======== Source ========
Extended Kalman Filter with Nonlinear Dynamics

Problem: Track with nonlinear motion (e.g., coordinated turn model).

Recipe:

import numpy as np
from pytcl.dynamic_estimation.kalman import extended_kalman_filter
from pytcl.coordinate_systems.jacobians import jacobian_cart2sphere

def coordinated_turn_motion(x, T, omega):
    """
    Coordinated turn model transition
    x = [x, vx, y, vy, omega]
    """
    x_pred = x.copy()
    if abs(omega) > 1e-6:
        x_pred[0] = x[0] + x[1]/omega * (np.sin(omega*T)) + x[2]/omega * (np.cos(omega*T) - 1)
        x_pred[1] = x[1] * np.cos(omega*T) - x[2] * np.sin(omega*T)
        x_pred[2] = x[2] + x[1]/omega * (1 - np.cos(omega*T)) + x[2]/omega * np.sin(omega*T)
        x_pred[3] = x[1] * np.sin(omega*T) + x[2] * np.cos(omega*T)
    else:
        # Straight line if omega ≈ 0
        x_pred[:4] += x[1:5] * T

    return x_pred

def jacobian_motion(x, T, omega):
    """Jacobian of motion model"""
    F = np.eye(5)
    if abs(omega) > 1e-6:
        F[0, 1] = np.sin(omega * T) / omega
        F[0, 3] = (np.cos(omega * T) - 1) / omega
        F[1, 1] = np.cos(omega * T)
        F[1, 3] = -np.sin(omega * T)
        F[2, 1] = (1 - np.cos(omega * T)) / omega
        F[2, 3] = np.sin(omega * T) / omega
        F[3, 1] = np.sin(omega * T)
        F[3, 3] = np.cos(omega * T)
    else:
        F[:4, 1:3] = T * np.eye(2)

    return F

class EKFTracker:
    def __init__(self, T=0.1, omega=0.1):
        self.T = T
        self.omega = omega  # Turn rate

        # State: [x, vx, y, vy, omega]
        self.x = np.array([0.0, 1.0, 0.0, 0.0, 0.0])
======== Record excerpts ========
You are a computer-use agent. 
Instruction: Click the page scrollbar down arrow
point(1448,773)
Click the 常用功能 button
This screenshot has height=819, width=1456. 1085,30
========
*Exercise 1*: In the extended Kalman filter recipe, what default turn rate does the EKFTracker class assign?
*Exercise 2*: Carry on with the extended Kalman filter recipe, picking up right after its last line.

*Expected output 1*: 0.1

*Expected output 2*:
        self.P = np.eye(5) * 0.1

        self.Q = np.eye(5) * 0.01
        self.H = np.eye(2, 5)  # Measure position
        self.R = np.eye(2) * 0.5**2

    def update(self, measurement):
        # Motion model
        def f_motion(x):
            return coordinated_turn_motion(x, self.T, self.omega)

        def F_jacobian(x):
            return jacobian_motion(x, self.T, self.omega)

        # Measurement model
        def h_measure(x):
            return x[:2]

        def H_jacobian(x):
            return self.H

        # Extended Kalman filter step
        result = extended_kalman_filter(
            self.x, self.P, measurement, self.Q, self.R,
            f_motion, F_jacobian, h_measure, H_jacobian
        )

        self.x = result.x
        self.P = result.P

        return self.x[:2]

# Usage
ekf = EKFTracker()
for t in range(100):
    # Simulated measurement
    z = np.array([100 + t*0.5, 50 + t*0.2]) + np.random.randn(2) * 0.5
    pos = ekf.update(z)
    print(f"Position: {pos}")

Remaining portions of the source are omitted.